Navigant Research Blog

Trust in Blockchain

— October 3, 2017

Trust. You can’t touch it or smell it, but it’s a vital ingredient in every commercial transaction. It exists between companies and their staff, suppliers, and customers. The entire worldwide monetary system is based on the principle of trust. One could argue that trust, above all else, is what binds the modern world together. However, trust is not blind: mistrust will also exist between the parties of financial transactions. Consequently, it is hard to build trust, but it can turn to dust in a matter of seconds.

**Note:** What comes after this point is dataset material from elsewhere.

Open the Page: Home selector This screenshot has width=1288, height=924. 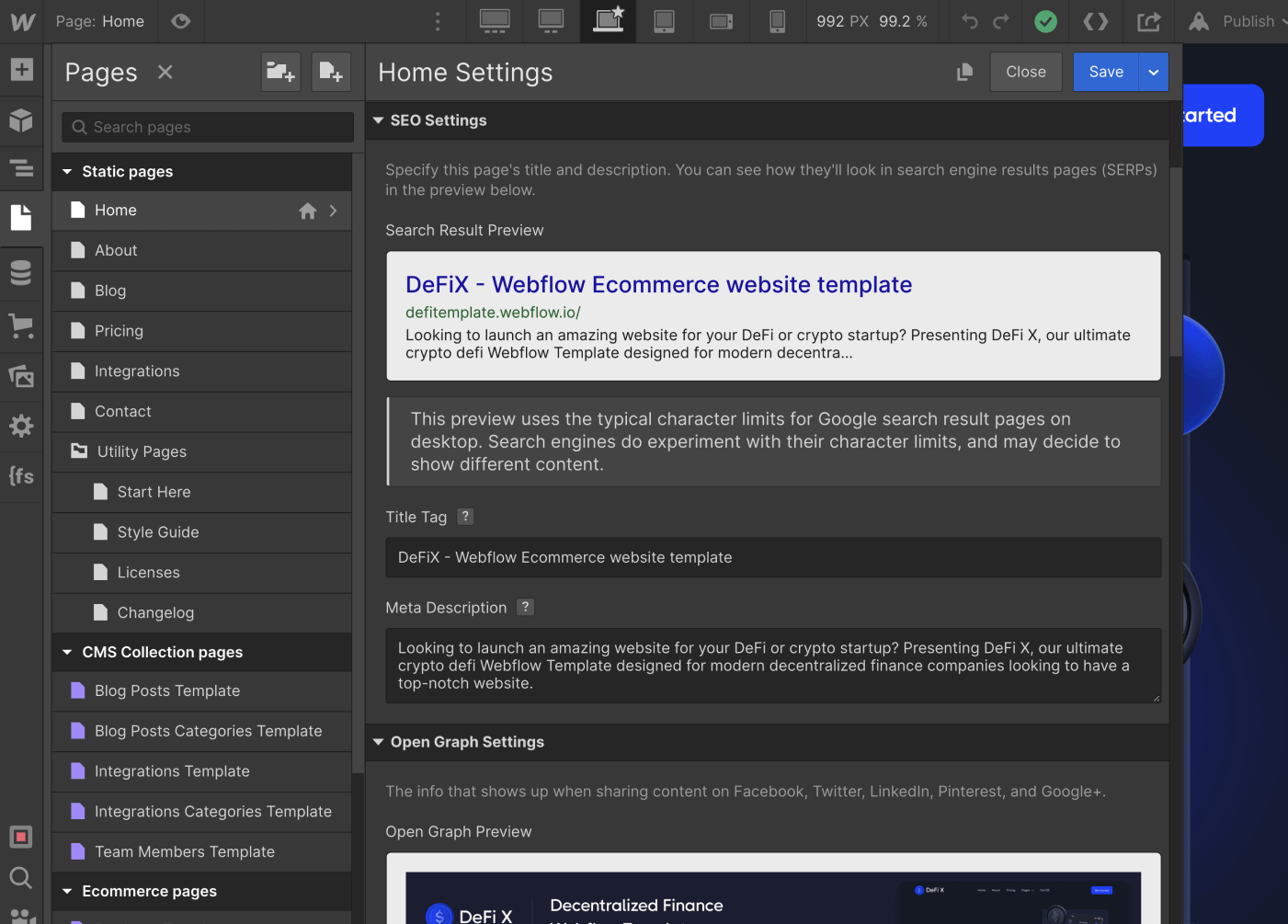[x=100, y=21]

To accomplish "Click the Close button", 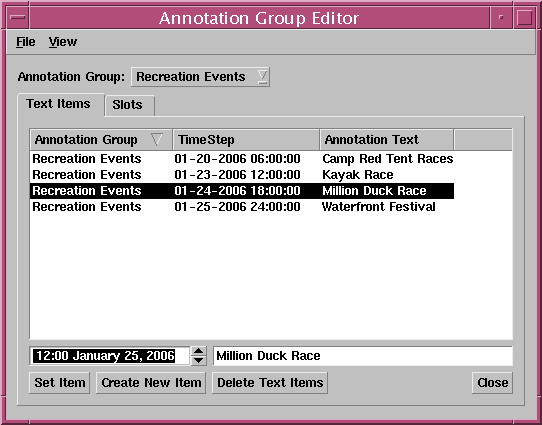I will (x=492, y=382).
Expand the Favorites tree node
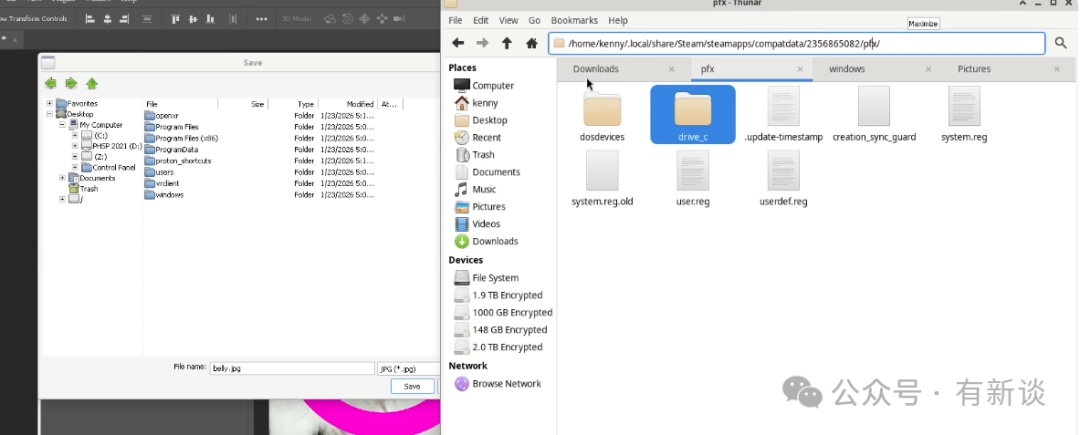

Part of the attraction of cryptocurrencies, like Bitcoin, is that trust is placed in its consensus mechanism and not between a transaction’s counterparties. Anonymous users exchange Bitcoin without the need to measure a counterparty’s trustworthiness. Blockchain technology creates trust across the entire Bitcoin network through its distributed ledger and consensus-based transaction verification. While Bitcoin receives a great deal of media attention, blockchain technology is coming out of Bitcoin’s shadow as a potential game changer for transactions. Many industries are investigating blockchain’s potential to remove the requirement of central market functions, speed up transaction processing, and reduce overall costs. In addition, there are other use cases outside of transaction management. However, there are many issues with the technology that must be resolved before it becomes a mainstream technology.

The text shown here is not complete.